From the cross, Jesus restores and creates new relationships and brings healing to human lives: 'Here is your Mother', 'Woman, behold your son' Jesus brings new relationship to his friend John and his own grieving mother. On the cross also, Jesus declares that God's work to rescue humanity from itself is completed, 'It is finished'.

The story continues in the far-right panel. Here we see the brightness of the first Easter dawn, bursting from the empty tomb in the radiant light of Christ's resurrection. Golden light shines from within the tomb, and in contrast to the stark wood of the crosses in the first panel, this one displays a tree newly-leaved in green, whilst the impact of what has happened on earth sends shards of Gold healing light into the sky above the tomb.

Both these panels show the cosmological impact of the cross and resurrection - the entire created world is changed through the death and resurrection of Jesus Christ.

The Central Panel shows Mary Magdalene who has come to anoint Jesus' body, - she is distraught at finding the tomb empty, his body gone. She is shown, kneeling - collapsed under the weight of her grief, in front of her the jars of precious oils and ointments she had brought with her to prepare Jesus body for burial. Then; there is Jesus beside her, quietly, gently asking her why she weeps. She does not at first recognise Jesus, but it is when he calls her by name, 'Mary' that she suddenly knows who he is and that He is alive. He is alive for evermore, and evermore a loving presence with her.

As Lynn's painting shows, what Jesus has done for us through his death and resurrection affects creation on both a grand, 'cosmological' scale, and at an intimate personal level.

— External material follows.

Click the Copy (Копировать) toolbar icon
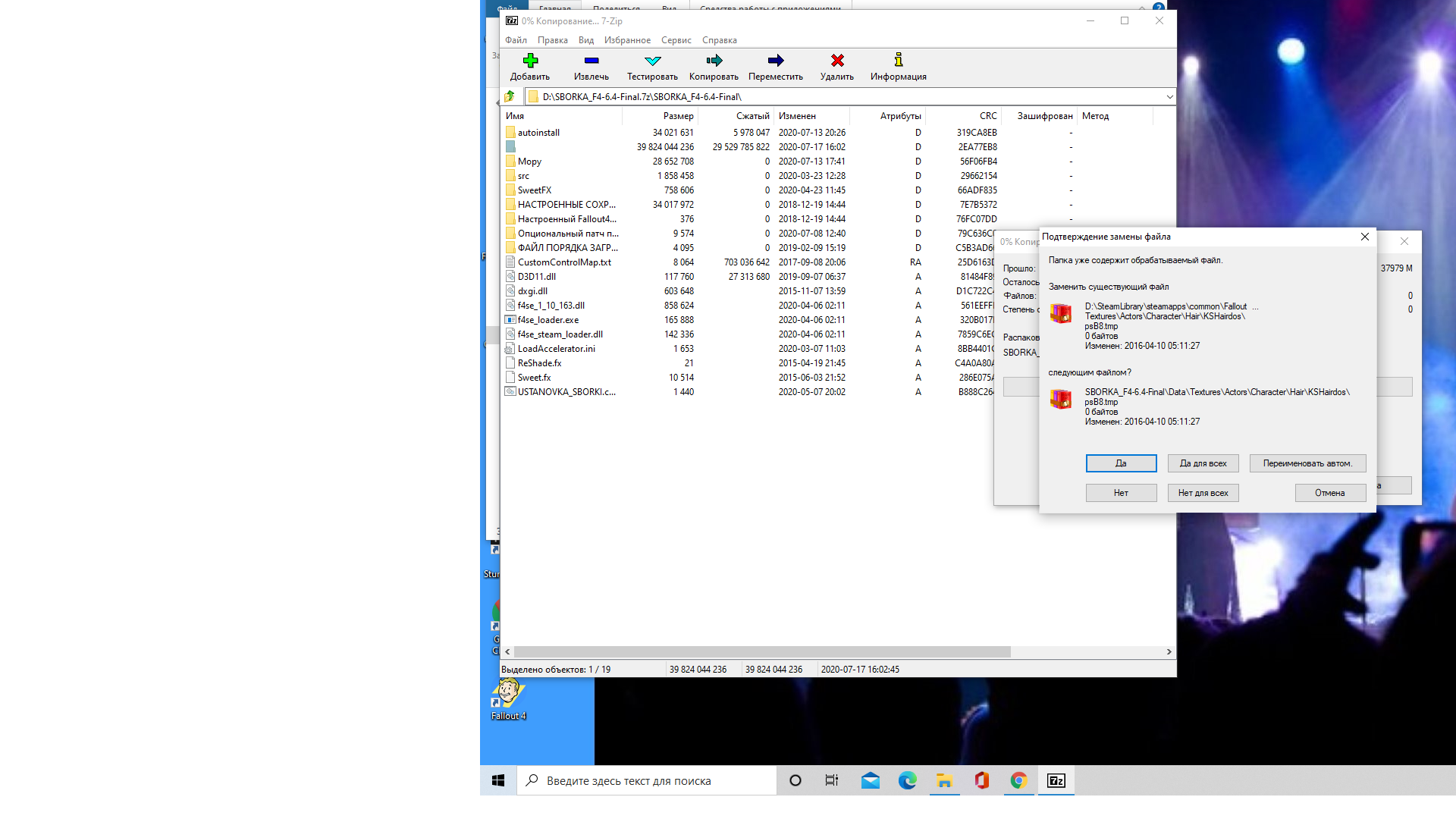Screen dimensions: 1456x819 point(714,61)
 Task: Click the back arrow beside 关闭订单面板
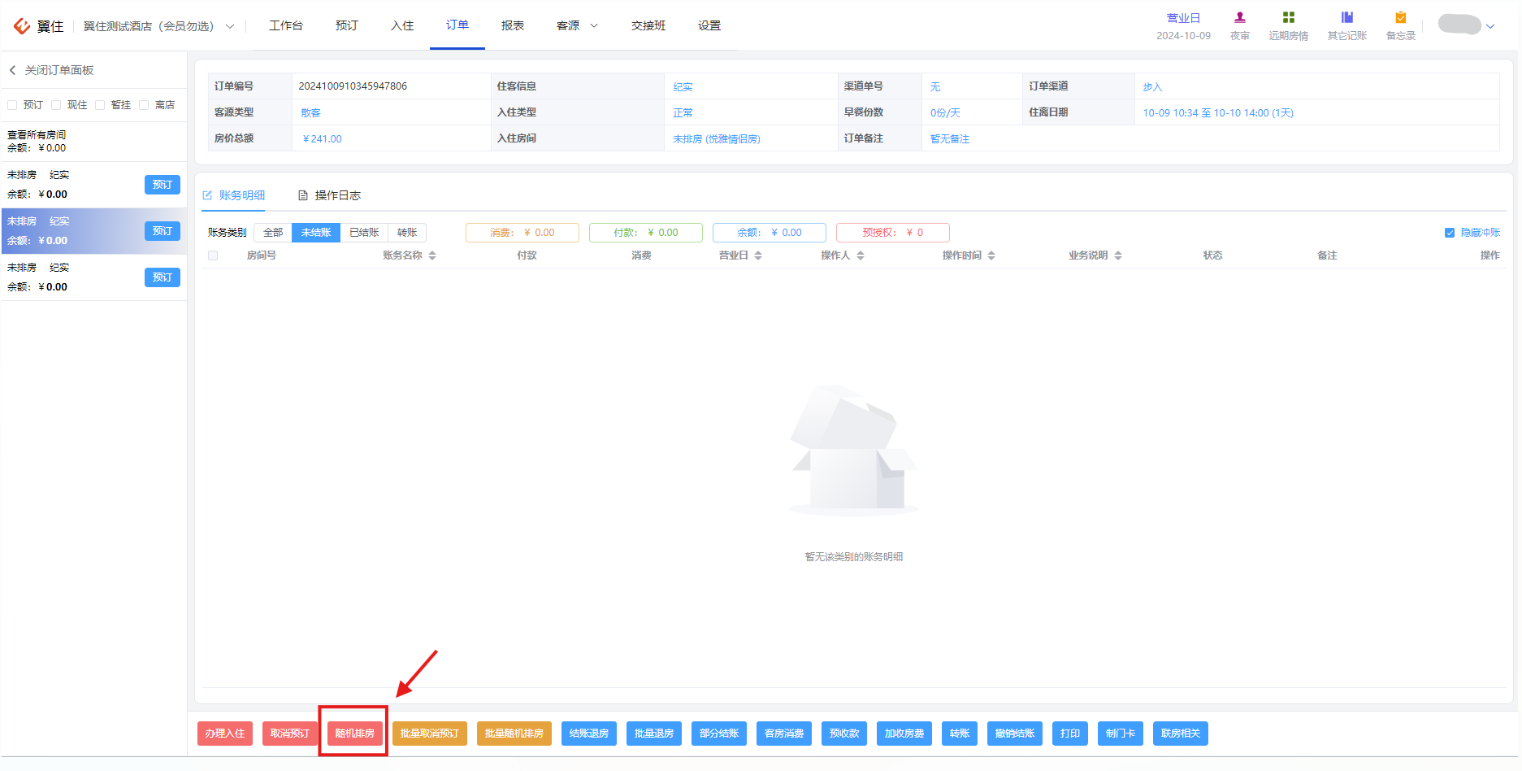pos(13,70)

Whatever you personally are experiencing in your life as you read this, your life is bound-up in the Easter story. Whether you are more able to relate at the moment to the Joy of Easter morning, or the desolation of Good Friday, Jesus came for you, died for you, and rose again for YOU. He is alive for evermore, and evermore a loving presence with YOU.

Jesus, risen to eternal life, enables us through his Holy Spirit, to meet with him through prayer; through art, through music, through friend and stranger, through those we love and through everything which is loving and life-giving. Coming together in worship as a community is an important part of sharing as the body of Christ, and sharing in His story and our stories, our colours blending and enhancing one another like a marvellous painting or tapestry. And even those who are unable or do not wish to get to a church service are woven together in the tapestry of God's love. It is when our individual personal lives meet with the risen Lord Jesus, that not only are we healed and changed, but we are enabled and empowered to help bring healing and change to others.

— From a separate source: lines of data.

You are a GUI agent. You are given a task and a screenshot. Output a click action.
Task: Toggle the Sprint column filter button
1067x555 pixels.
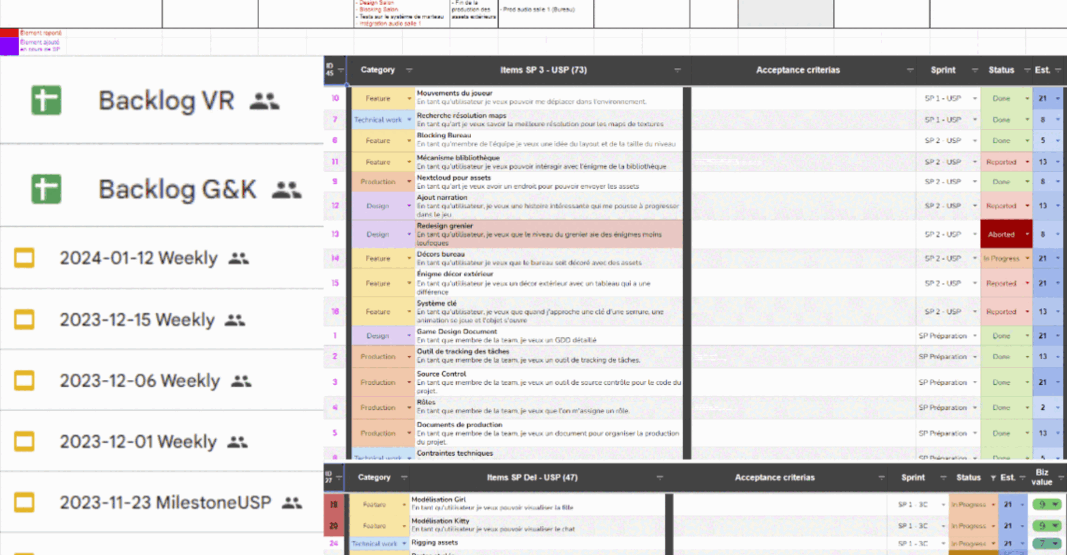[x=974, y=70]
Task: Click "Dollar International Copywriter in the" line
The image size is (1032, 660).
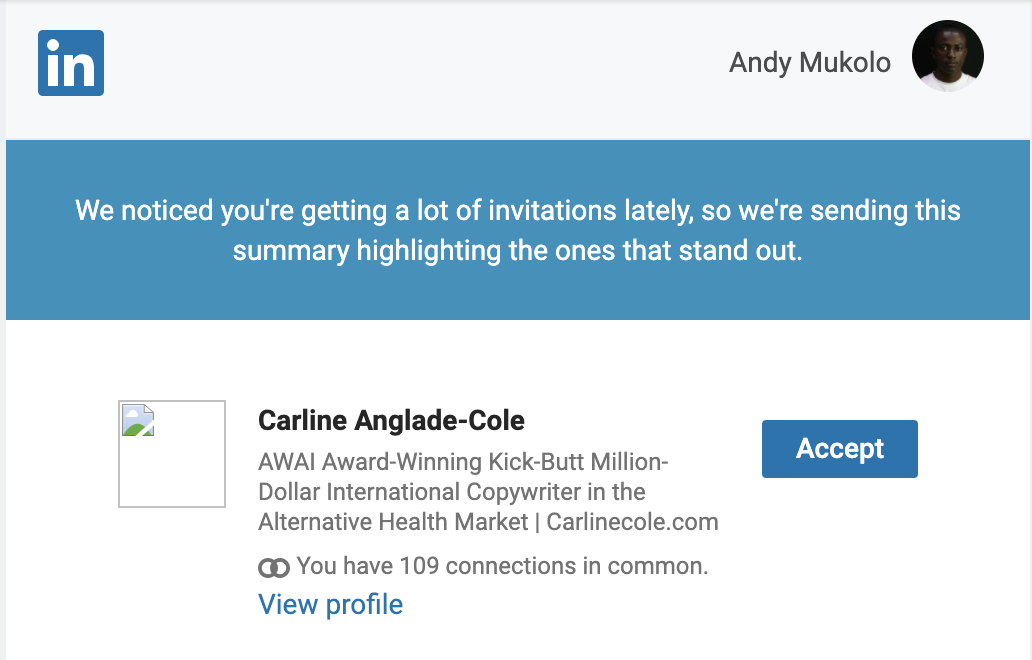Action: [x=452, y=492]
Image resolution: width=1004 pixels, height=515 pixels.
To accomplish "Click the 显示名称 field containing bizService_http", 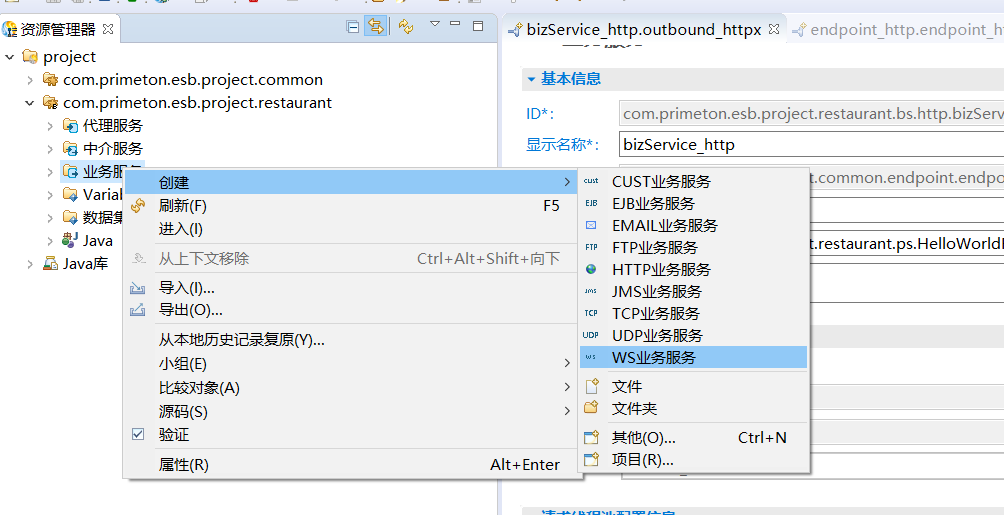I will pos(810,144).
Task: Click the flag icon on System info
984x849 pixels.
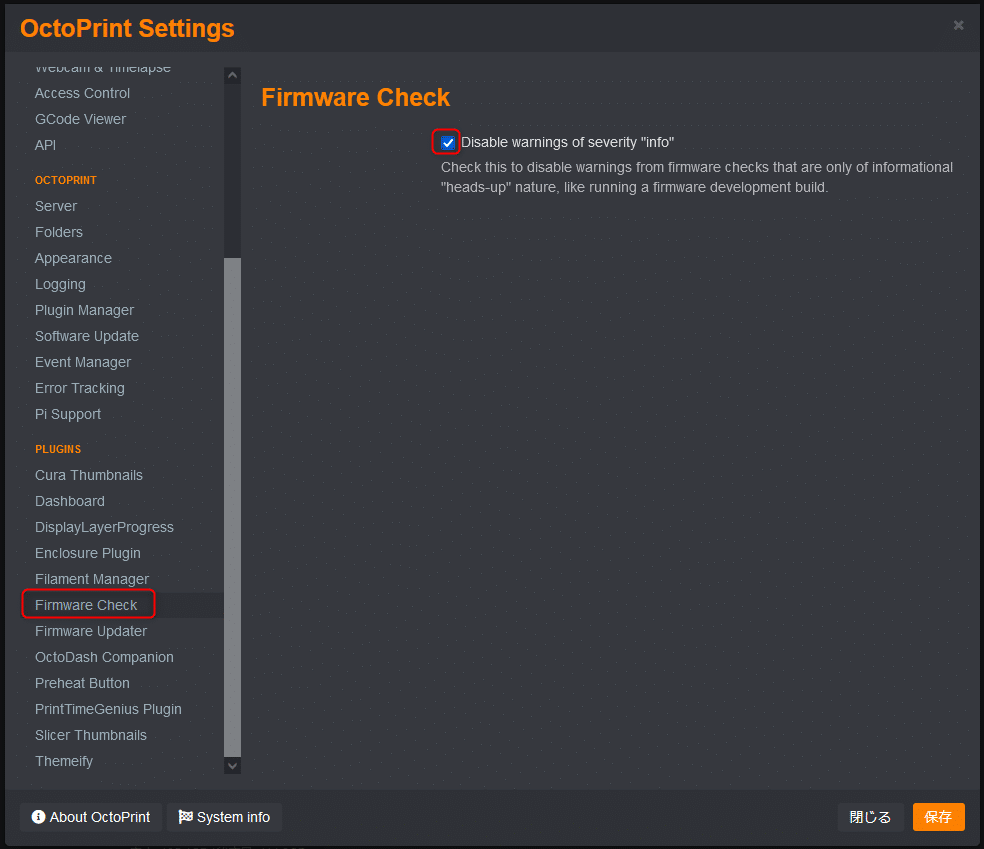Action: point(185,816)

Anthea, Luke and I wish you all, and those you love a very HAPPY EASTER!

Rob Wynford-Harris

April 2015

Repent for the Kingdom of God is near!

God loves us. God's love for each one of us is infinitely greater than our capacity to love ourselves, one another, or God.

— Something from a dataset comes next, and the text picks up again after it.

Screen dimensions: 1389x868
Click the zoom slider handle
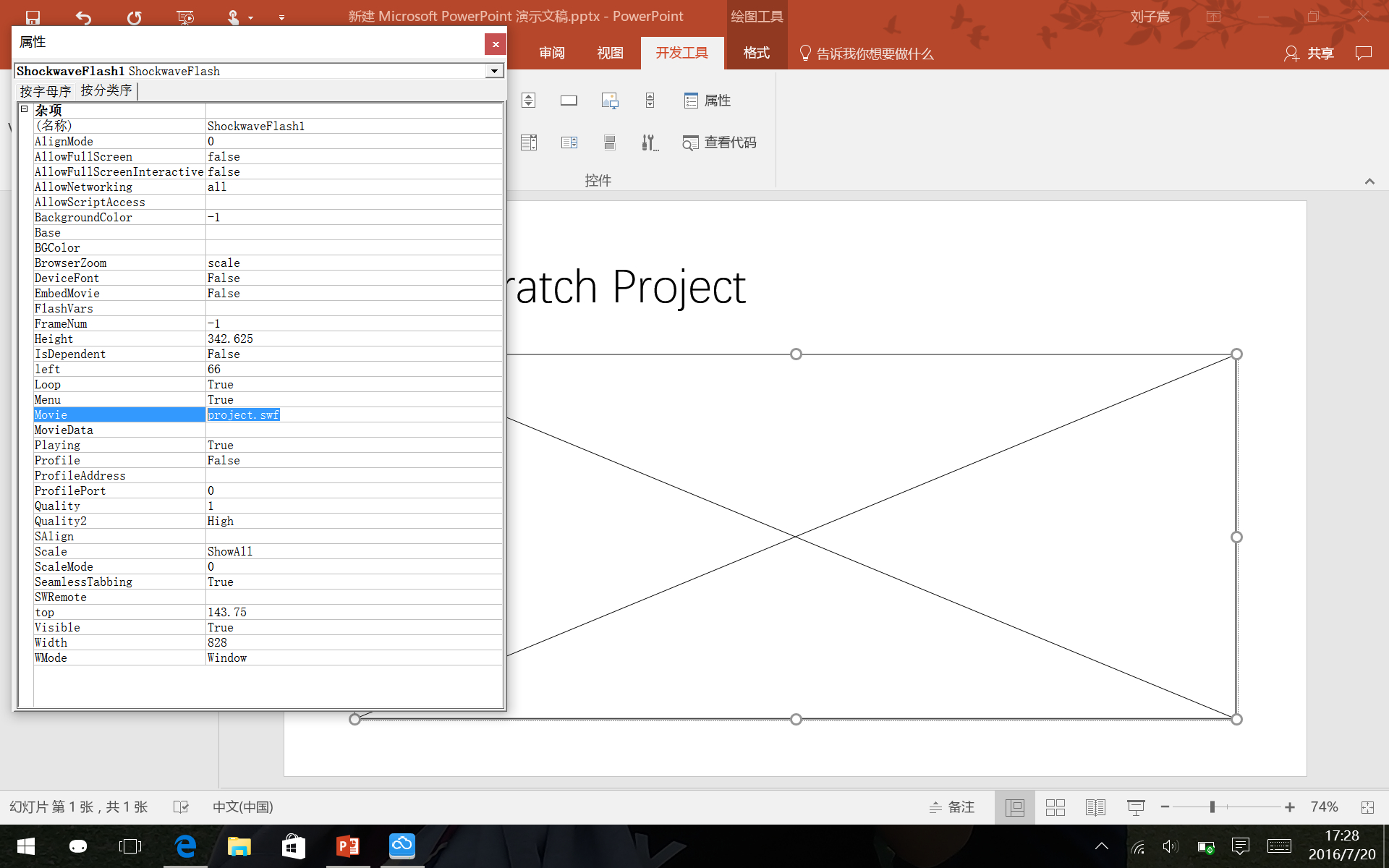[1212, 807]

Like a loving parent, God still loves us even when we have done or said things that are wrong and unloving, (towards others, ourselves, or God).

God wants to shower us with God's love and forgiveness. In order for us to receive that cleansing and healing 'shower' of love and forgiveness, we need to cast off the mantle or burden of guilt which so often acts as a barrier between us and God.

It is not that God needs us to repent (or say 'Sorry'), but rather that unless we say sorry, we are still clinging to our clothing of guilt.

To repent, sincerely and honestly is not a mournful thing, or a 'putting-down' of oneself, (though we do so in humility). Repentance is an affirmation of self-worth, because we lay down our guilt in the knowledge of God's love for us, and that through Jesus we are forgiven, healed and restored.

In this 'Penitential Season of Lent' let us joyfully say sorry to God and one-another, and joyfully forgive and be forgiven.

Rob Wynford-Harris

March 2015

Time to close church buildings, or time to cherish them?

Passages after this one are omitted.